Questa bici è interamente opera di Carlo, dal materiale raccolto nel bosco alla cura dei più piccoli dettagli

Da una delle celeberrime premiazioni di Carlo: tutte le creazioni sono opera sua!
Ma Carlo era anche scrittore, autore di un libro sugli asparagi di montagna (apprezzato anche dagli esperti del settore) e di una raccolta di memorie sul paese in cui è nato, Bronzolo, in provincia di Bolzano.

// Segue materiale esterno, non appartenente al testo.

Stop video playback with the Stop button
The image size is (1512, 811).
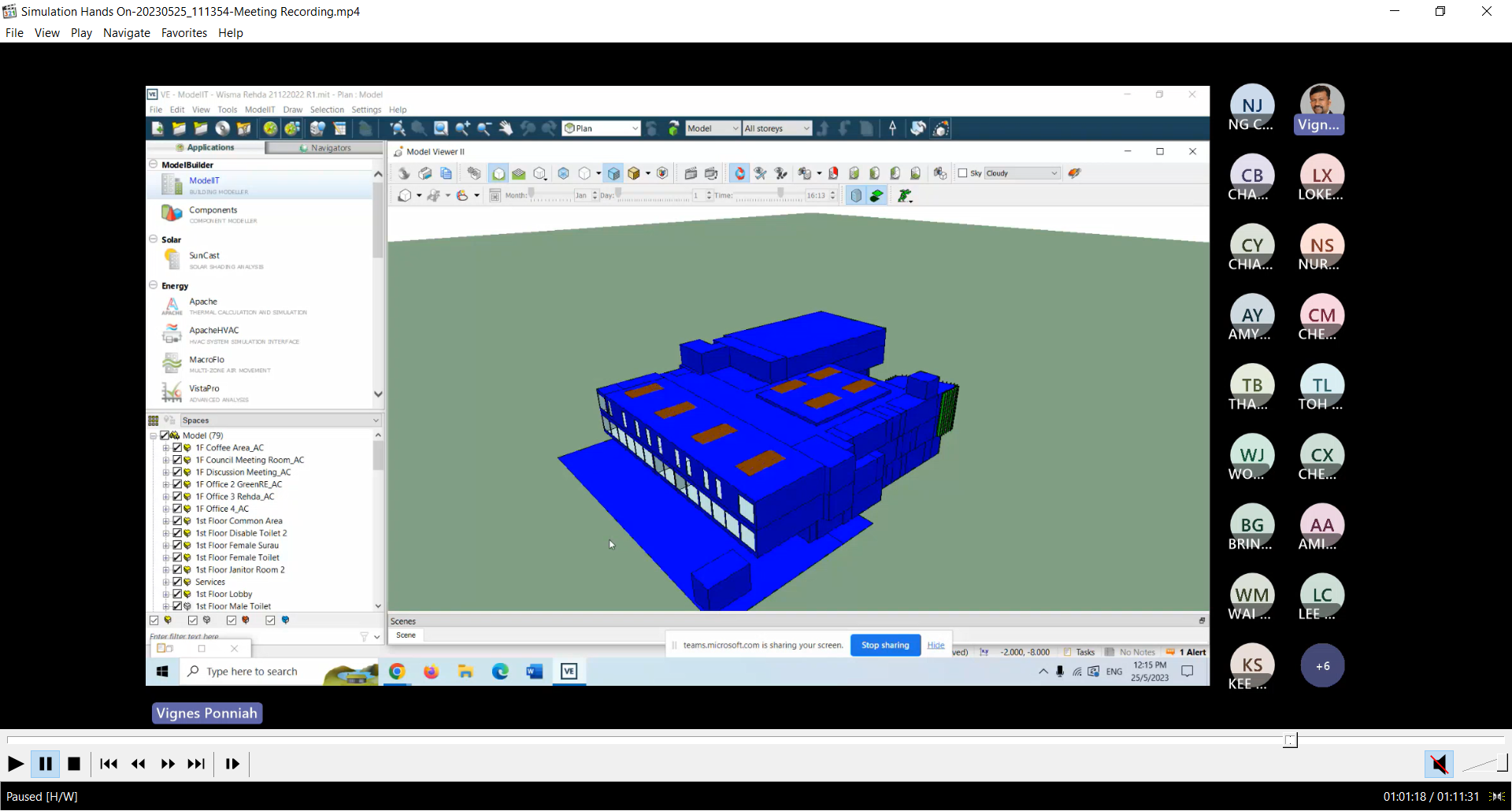[x=74, y=764]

A questo proposito ecco i link ai due libri, liberamente consultabili e scaricabili in formato PDF.
![]() |
![]() |
CARLO E I TEMPI ANDATI
Mio papà è sempre rimasto legato al suo paese Natale, Bronzolo, alla sua storia e ai ricordi che ha poi trascritto nel libro di cui ho parlato in questa pagina. Innumerevoli sono state le occasioni in cui mi ha raccontato fatti, aneddoti e curiosità da lui vissuti quand’era bambino. Questa, per esempio, è la copia di una foto che lui mi mostrò molti anni fa, e che ritrae la sua famiglia d’origine. Siamo alla fine degli anni ’40. Riconosco con piacere mio zio Augusto (Gusti), zia Anna, zio Domenico (Minchele), zia Pia, zia Renata e, in braccio alla mamma Emma, lo zio Giovanni. Il papà Domenico poggia la mano sulla spalla di Carlo.

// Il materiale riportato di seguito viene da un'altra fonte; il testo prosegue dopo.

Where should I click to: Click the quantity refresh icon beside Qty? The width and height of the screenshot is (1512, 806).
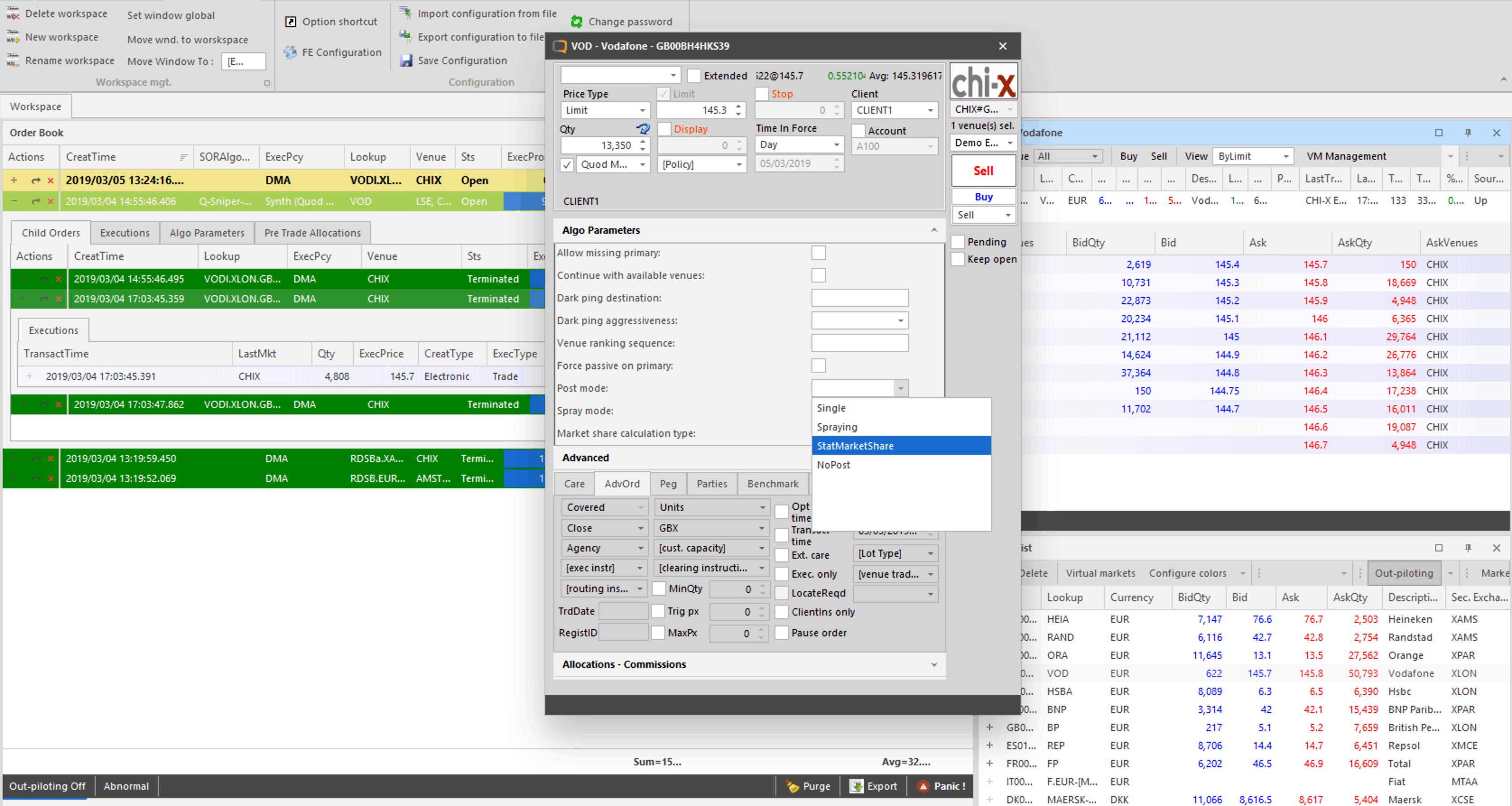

E dal cassetto dei ricordi di Carlo spunta anche il “carro dei coscritti”, al quale i ragazzi di Bronzolo in attesa della chiamata alla visita di leva lavorarono per tre mesi, la sera dopo il lavoro, tra risate e qualche bicchiere di vino. Si tratta di una sorta di carro allegorico, lungo 5 metri ed alto 2,5, costruito con 18 pertiche di frassino portate a valle con una grande slitta, un metro cubo di rami di abete, 20 kg di filo di ferro e 50 rotoli di carta crespa colorata. Carlo ricorda la partenza da Bronzolo ed il viaggio verso Egna, dove si sarebbe svolta la visita di leva e dove giunsero decisamente “allegri” per i ripetuti brindisi durante il percorso. Fu addirittura coinvolto il vigile del paese, che si dimostrò decisamente tollerante… era il marzo 1962, altri tempi davvero!
Mio papà dovrebbe essere quello con il braccio aperto, alto sul carro… almeno credo!